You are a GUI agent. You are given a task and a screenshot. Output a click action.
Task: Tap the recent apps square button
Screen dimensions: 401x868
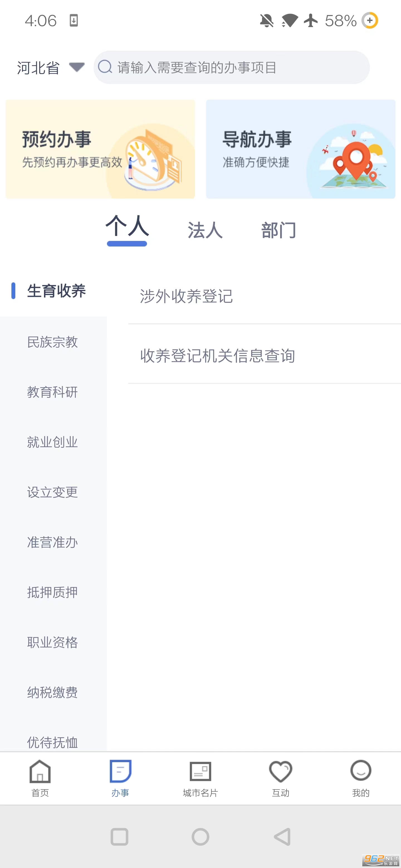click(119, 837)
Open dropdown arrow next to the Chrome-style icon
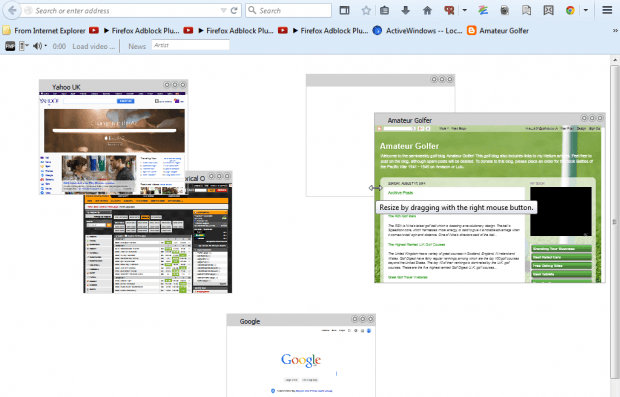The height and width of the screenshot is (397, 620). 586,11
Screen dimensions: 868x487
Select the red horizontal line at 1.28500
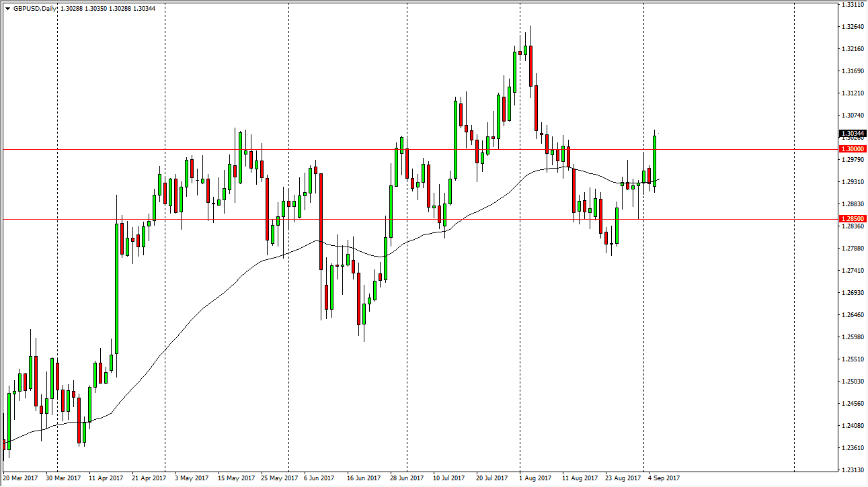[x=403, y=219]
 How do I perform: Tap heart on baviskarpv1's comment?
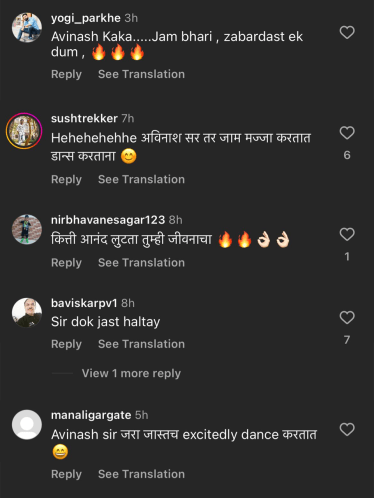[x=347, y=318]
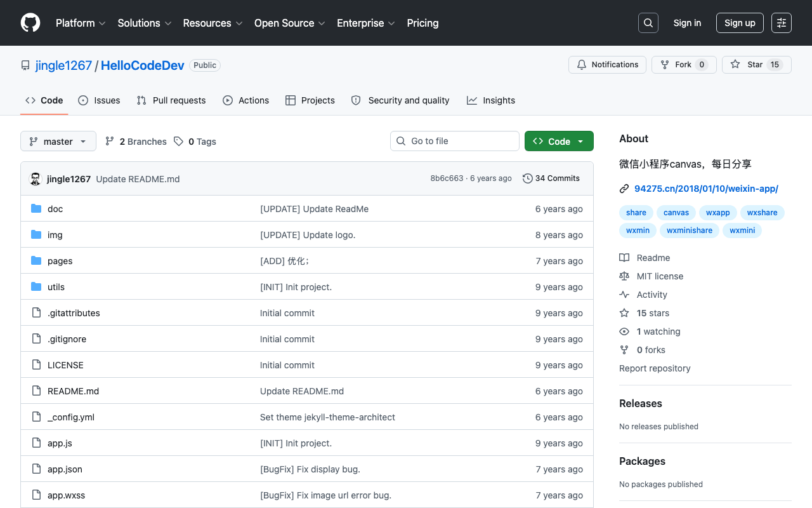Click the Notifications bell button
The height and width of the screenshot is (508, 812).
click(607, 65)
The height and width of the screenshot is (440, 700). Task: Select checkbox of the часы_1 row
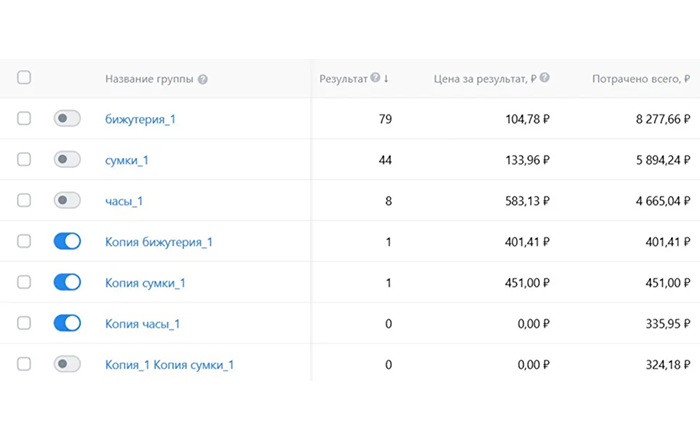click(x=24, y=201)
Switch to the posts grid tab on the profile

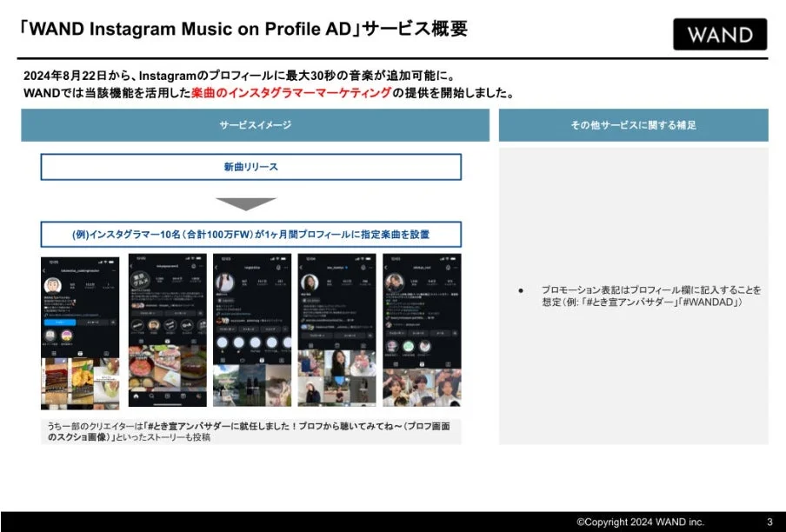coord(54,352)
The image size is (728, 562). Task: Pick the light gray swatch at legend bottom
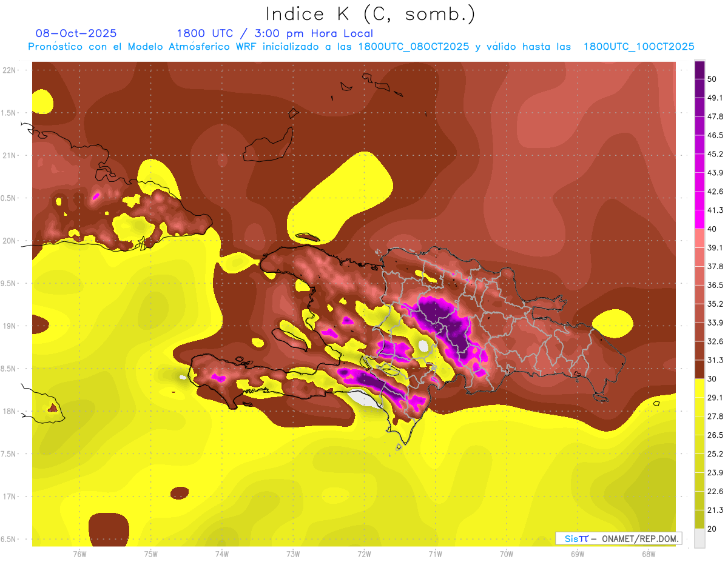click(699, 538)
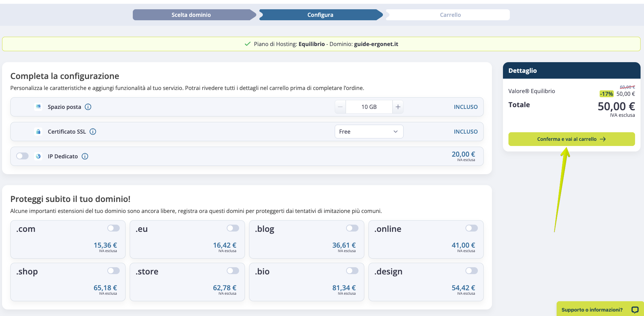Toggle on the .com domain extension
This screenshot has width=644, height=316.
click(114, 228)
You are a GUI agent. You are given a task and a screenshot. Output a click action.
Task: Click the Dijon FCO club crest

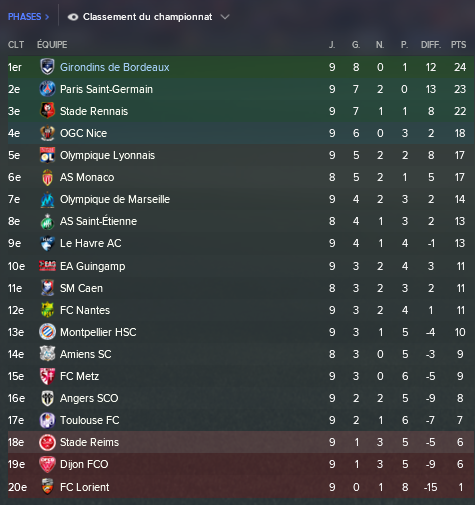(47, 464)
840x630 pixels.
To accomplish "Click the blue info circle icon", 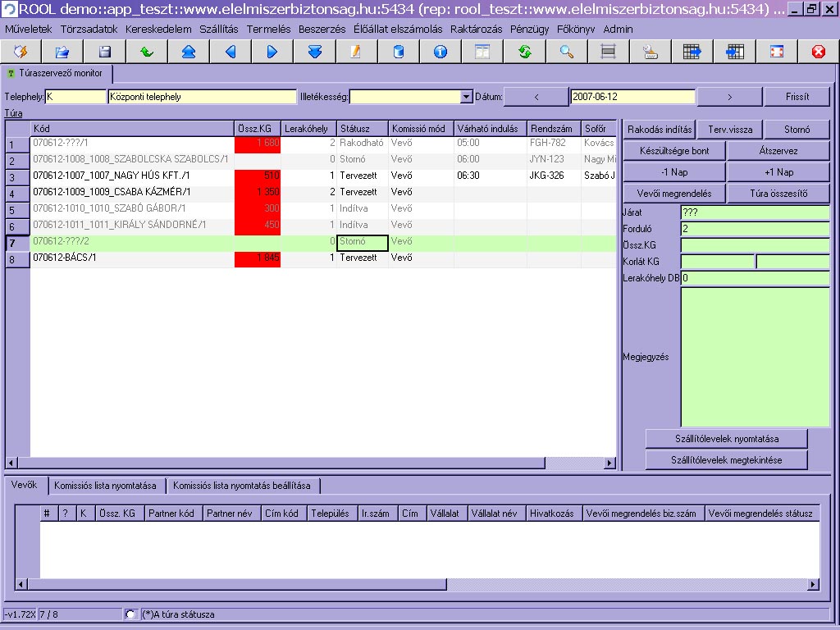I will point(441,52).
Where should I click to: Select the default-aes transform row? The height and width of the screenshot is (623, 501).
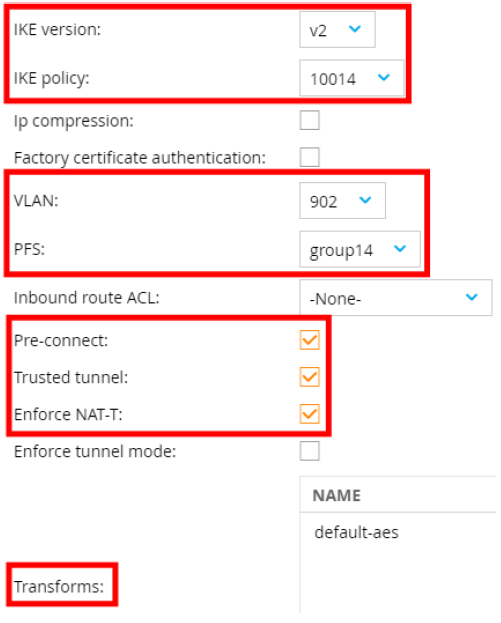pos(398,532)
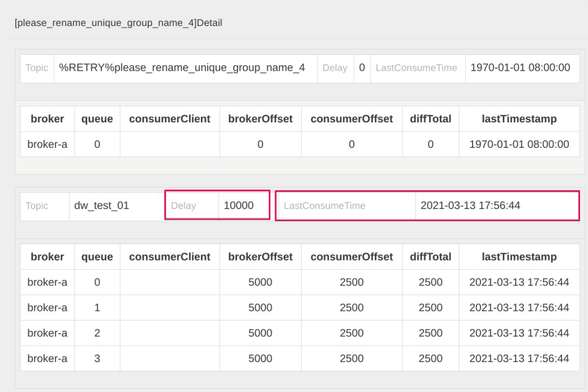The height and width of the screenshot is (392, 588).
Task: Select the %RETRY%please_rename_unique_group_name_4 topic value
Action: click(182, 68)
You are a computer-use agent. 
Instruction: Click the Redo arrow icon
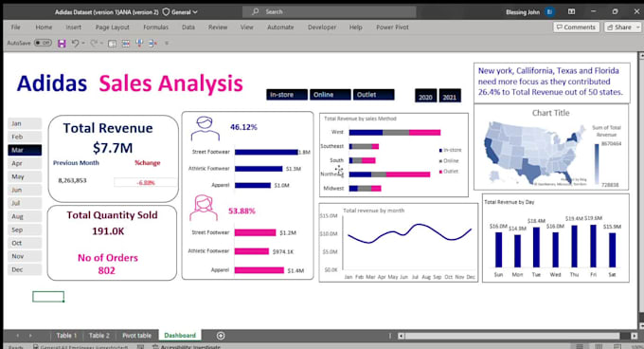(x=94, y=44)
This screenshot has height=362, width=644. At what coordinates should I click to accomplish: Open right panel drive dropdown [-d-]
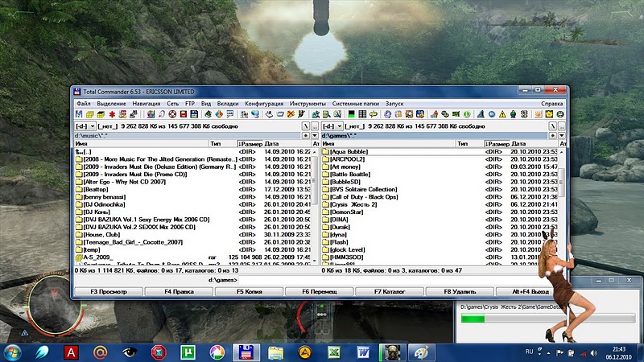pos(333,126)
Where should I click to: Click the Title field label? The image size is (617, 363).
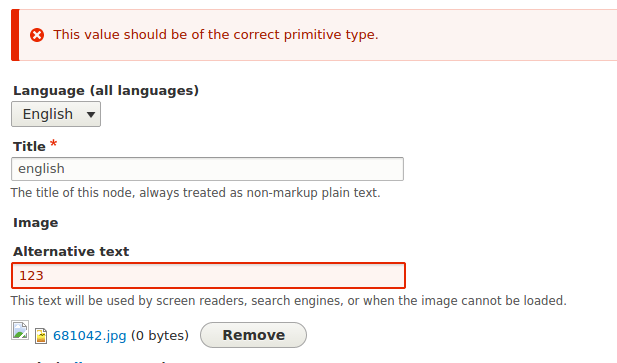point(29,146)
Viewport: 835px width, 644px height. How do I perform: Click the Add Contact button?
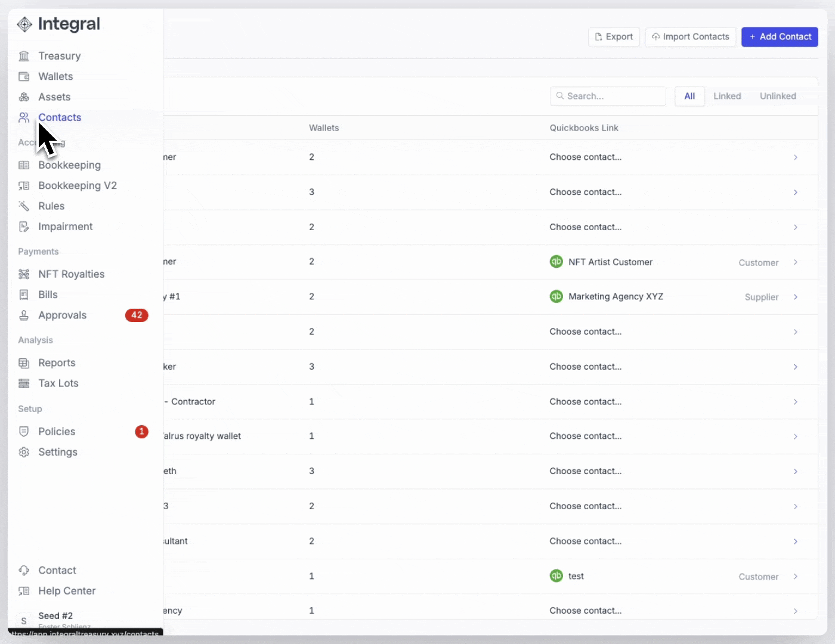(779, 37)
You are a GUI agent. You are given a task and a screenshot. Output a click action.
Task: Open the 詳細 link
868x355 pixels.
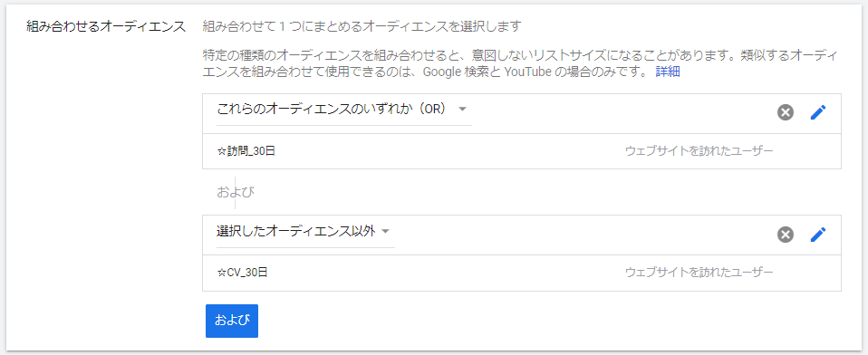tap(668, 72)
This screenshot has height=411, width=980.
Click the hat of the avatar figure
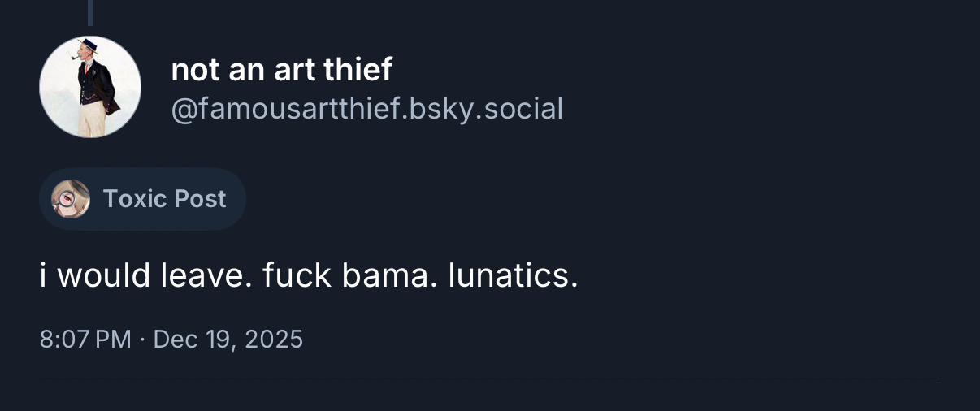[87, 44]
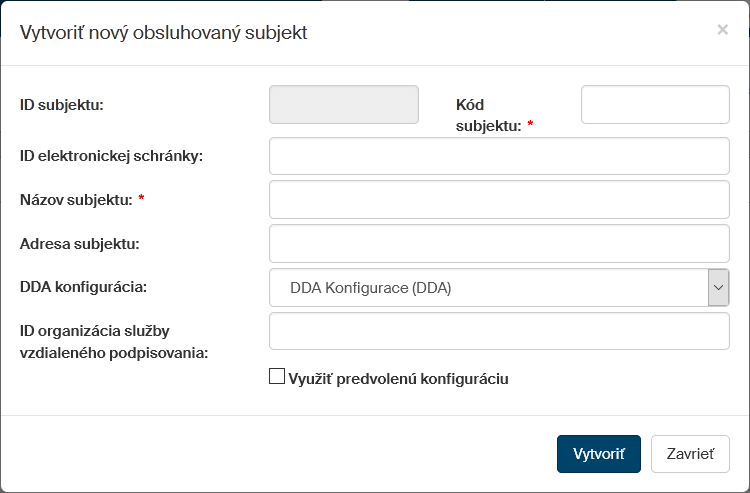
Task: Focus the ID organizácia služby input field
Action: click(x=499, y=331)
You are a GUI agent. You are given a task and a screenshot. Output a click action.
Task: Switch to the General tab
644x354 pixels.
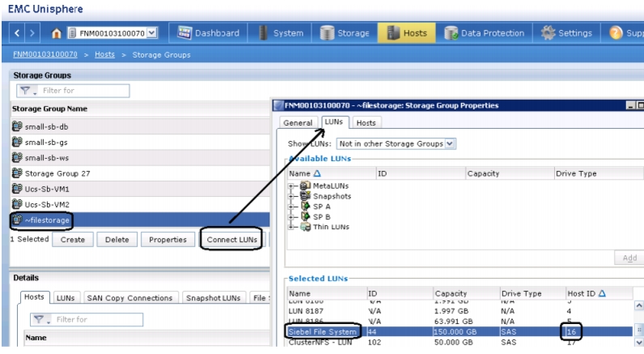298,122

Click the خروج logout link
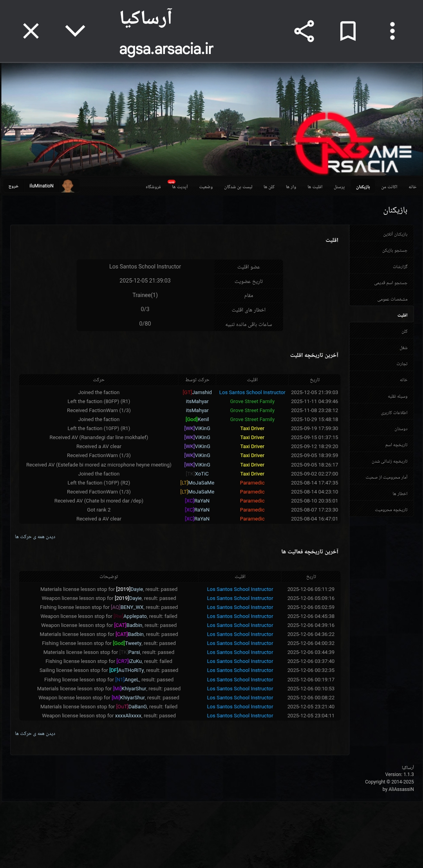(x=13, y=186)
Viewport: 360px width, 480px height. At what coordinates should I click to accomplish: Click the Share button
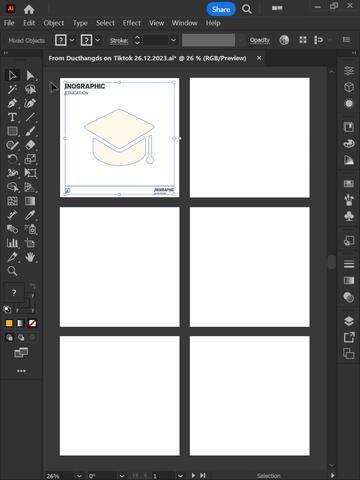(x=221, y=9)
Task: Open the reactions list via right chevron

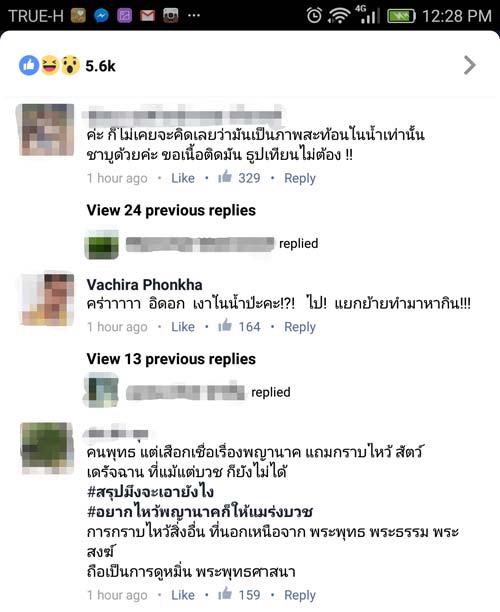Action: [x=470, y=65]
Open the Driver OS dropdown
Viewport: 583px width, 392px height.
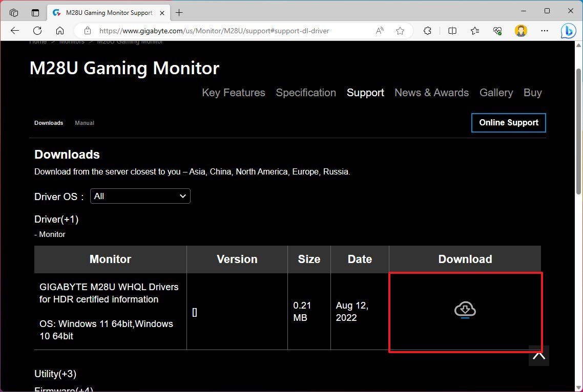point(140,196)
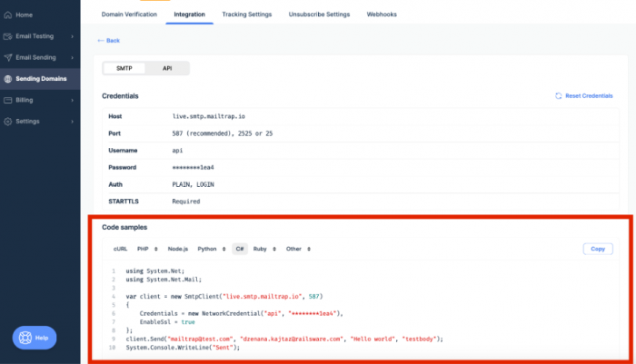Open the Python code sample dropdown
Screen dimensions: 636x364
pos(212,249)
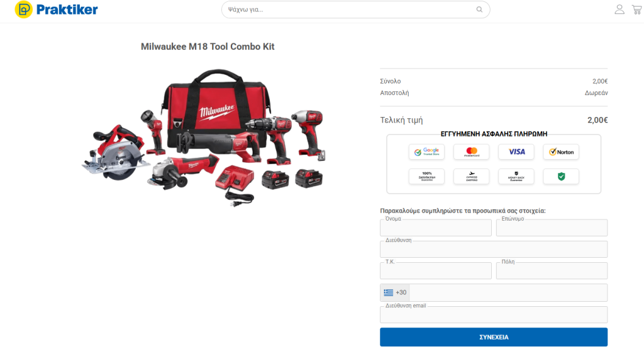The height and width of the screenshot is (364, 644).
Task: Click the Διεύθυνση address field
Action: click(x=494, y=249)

• • • • •

Leaving pictures aside, give again word for word each line from the one with "Click the خروج logout link" to the final line of the entries.

Answer to the exercise –
Click the خروج logout link
(x=13, y=186)
Viewport: 360px width, 480px height. At what coordinates should I click to accomplish: Click the Share button
(x=221, y=9)
Task: Open the reactions list via right chevron

Action: [x=470, y=65]
Open the Driver OS dropdown
Viewport: 583px width, 392px height.
point(140,196)
Open the Python code sample dropdown
Screen dimensions: 636x364
pos(212,249)
The height and width of the screenshot is (364, 644).
Task: Click the Διεύθυνση address field
Action: click(x=494, y=249)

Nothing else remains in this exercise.